Nós estamos pedindo para que os governantes tomem posição. Nós temos vinte e nove vereadores que não se posicionam, vinte e nove vereadores que não fiscalizam as leis do governo municipal. O prefeito vai e faz uma postagem pra dizer que Duque de Caxias é um queijo. Só que esse queijo, nós estamos com cento e vinte mortos. Pessoas que foram atingidas. Então, nós, enquanto organização, enquanto cidadãos, nós temos que ir dizer “fique em casa”. E não é só ficar em casa porque tem que ficar não. É porque, além de nós nos protegermos da contaminação, nós também estamos deixando de contaminar outros. E existe essa necessidade urgente neste momento.
Então, pra nós, assim, a gente tá fazendo esse debate em todos os lugares que nós estamos. Esse momento não é momento de processo eleitoral, não é processo de posição político-partidária, esse momento é momento de olharmos pras nossas vidas. E este momento não é momento de nós nos escondermos porque estamos dentro de instituições governamentais. Nós precisamos fazer isso, Ana. Nós precisamos dizer que os nossos profissionais estão morrendo. Que não tem o EPI. Nós estamos dizendo que a gente não tem condições. E isso é porque, como você colocou na abertura, e foi muito emocionante - me emocionou muito - quando você disse “eu não quero ver alguém da minha família ir à óbito pelo corona e não quero que alguém da sua família também vá”. Então, pra isso, nós precisamos fazer isso.
Nós também estamos lá com o projeto Crioula, que é muito importante também pra nós. Então, essa prestação de contas aqui é muito importante. Muito importante todos que estão ouvindo a rádio saber que o MNU - Movimento Negro Unificado, sua organização interna, que é, somos nós, estamos aqui prestando contas e falando quem são os nossos parceiros e o que nós estamos fazendo. Então, tá aberto, a gente tá aqui, tem gente de tudo quanto é lugar. Nós estamos trabalhando com as pessoas nos locais, porque eu posso conhecer meia dúzia de pessoas que está passando por essa necessidade. Mas você, lá em São João, conhece outra meia dúzia. Você, lá em Nova Iguaçu, conhece outra meia dúzia.
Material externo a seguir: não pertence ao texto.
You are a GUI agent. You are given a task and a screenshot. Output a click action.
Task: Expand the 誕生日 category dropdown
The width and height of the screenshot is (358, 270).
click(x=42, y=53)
E é dessa forma, dessa rede, que nós estamos trabalhando.
Não sei se já passei dos meus vinte minutos, mas quero continuar agradecendo à você por essa oportunidade, ao Roberto, e dizer pra todas as pessoas que possam ser parceiros da rádio, que possam contribuir com a rádio, porque esta é a rádio que está voltada para a população pobre. Esta é a rádio que leva aos ouvintes as condições e os debates reais no dia-a-dia. Então, muito obrigado. Obrigado à todos. Parabenizar à todos. Muito carinho, muito beijo na minha filha Nil. Te amo. Cada vez que eu ouço você falar, eu fico mais emocionada. E fico dizendo que Deus continue te protegendo e protegendo à todas nós. Não é somente a minha filha, mas protegendo à todas nossas. Que ele possa estar à frente de nossas lutas. Obrigada.
Então, tá aberto, a gente tá aqui, tem gente de tudo quanto é lugar.